PROBLEM REQUIREMENTS:
Please copy, exactly as they appear below, the lines from the one containing "You are a computer-use agent. Viewport: 1200px" through the one containing "Task: Click the track and field stadium photo".

───── LISTED ENTRIES ─────

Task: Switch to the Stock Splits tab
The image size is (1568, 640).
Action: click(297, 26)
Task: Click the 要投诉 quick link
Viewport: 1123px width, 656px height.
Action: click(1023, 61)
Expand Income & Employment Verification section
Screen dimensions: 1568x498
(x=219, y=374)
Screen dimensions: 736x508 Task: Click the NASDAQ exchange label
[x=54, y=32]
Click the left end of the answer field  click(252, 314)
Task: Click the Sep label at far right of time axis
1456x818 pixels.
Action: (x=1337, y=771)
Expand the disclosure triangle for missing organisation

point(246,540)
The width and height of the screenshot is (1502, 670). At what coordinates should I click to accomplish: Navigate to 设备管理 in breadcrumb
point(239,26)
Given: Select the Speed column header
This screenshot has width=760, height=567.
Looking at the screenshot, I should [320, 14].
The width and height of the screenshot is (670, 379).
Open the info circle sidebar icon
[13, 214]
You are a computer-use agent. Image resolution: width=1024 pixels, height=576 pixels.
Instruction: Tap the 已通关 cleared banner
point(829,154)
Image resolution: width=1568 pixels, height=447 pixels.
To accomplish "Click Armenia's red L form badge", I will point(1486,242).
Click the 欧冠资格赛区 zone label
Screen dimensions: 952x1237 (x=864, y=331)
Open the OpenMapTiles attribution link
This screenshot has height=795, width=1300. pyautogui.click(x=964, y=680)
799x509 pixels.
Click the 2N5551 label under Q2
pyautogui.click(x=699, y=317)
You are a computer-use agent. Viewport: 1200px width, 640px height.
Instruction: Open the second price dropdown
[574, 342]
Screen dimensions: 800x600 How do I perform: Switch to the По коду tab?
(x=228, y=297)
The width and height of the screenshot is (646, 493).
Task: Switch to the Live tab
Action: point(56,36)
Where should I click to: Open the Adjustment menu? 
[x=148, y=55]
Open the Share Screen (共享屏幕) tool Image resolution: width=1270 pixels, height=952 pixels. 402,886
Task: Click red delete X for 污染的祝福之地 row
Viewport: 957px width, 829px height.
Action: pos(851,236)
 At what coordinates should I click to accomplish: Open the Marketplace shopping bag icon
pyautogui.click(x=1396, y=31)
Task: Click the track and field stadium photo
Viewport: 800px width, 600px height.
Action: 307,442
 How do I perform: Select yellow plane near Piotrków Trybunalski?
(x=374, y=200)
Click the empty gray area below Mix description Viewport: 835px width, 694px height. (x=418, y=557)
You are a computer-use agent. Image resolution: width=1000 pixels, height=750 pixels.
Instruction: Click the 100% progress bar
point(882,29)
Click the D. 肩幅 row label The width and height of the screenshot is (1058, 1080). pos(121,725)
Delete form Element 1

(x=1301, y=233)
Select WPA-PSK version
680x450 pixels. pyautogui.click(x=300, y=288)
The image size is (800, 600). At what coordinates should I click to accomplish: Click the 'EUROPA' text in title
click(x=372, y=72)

─────

TASK SOLUTION:
You are a computer-use agent. Viewport: 1200px width, 640px height.
Instruction: Open the second price dropdown
[574, 342]
Screen dimensions: 800x600 How do I perform: Switch to the По коду tab?
(x=228, y=297)
The width and height of the screenshot is (646, 493).
Task: Switch to the Live tab
Action: point(56,36)
Where should I click to: Open the Adjustment menu? 
[x=148, y=55]
Open the Share Screen (共享屏幕) tool Image resolution: width=1270 pixels, height=952 pixels. 402,886
Task: Click red delete X for 污染的祝福之地 row
Viewport: 957px width, 829px height.
Action: pos(851,236)
 At what coordinates should I click to accomplish: Open the Marketplace shopping bag icon
pyautogui.click(x=1396, y=31)
Task: Click the track and field stadium photo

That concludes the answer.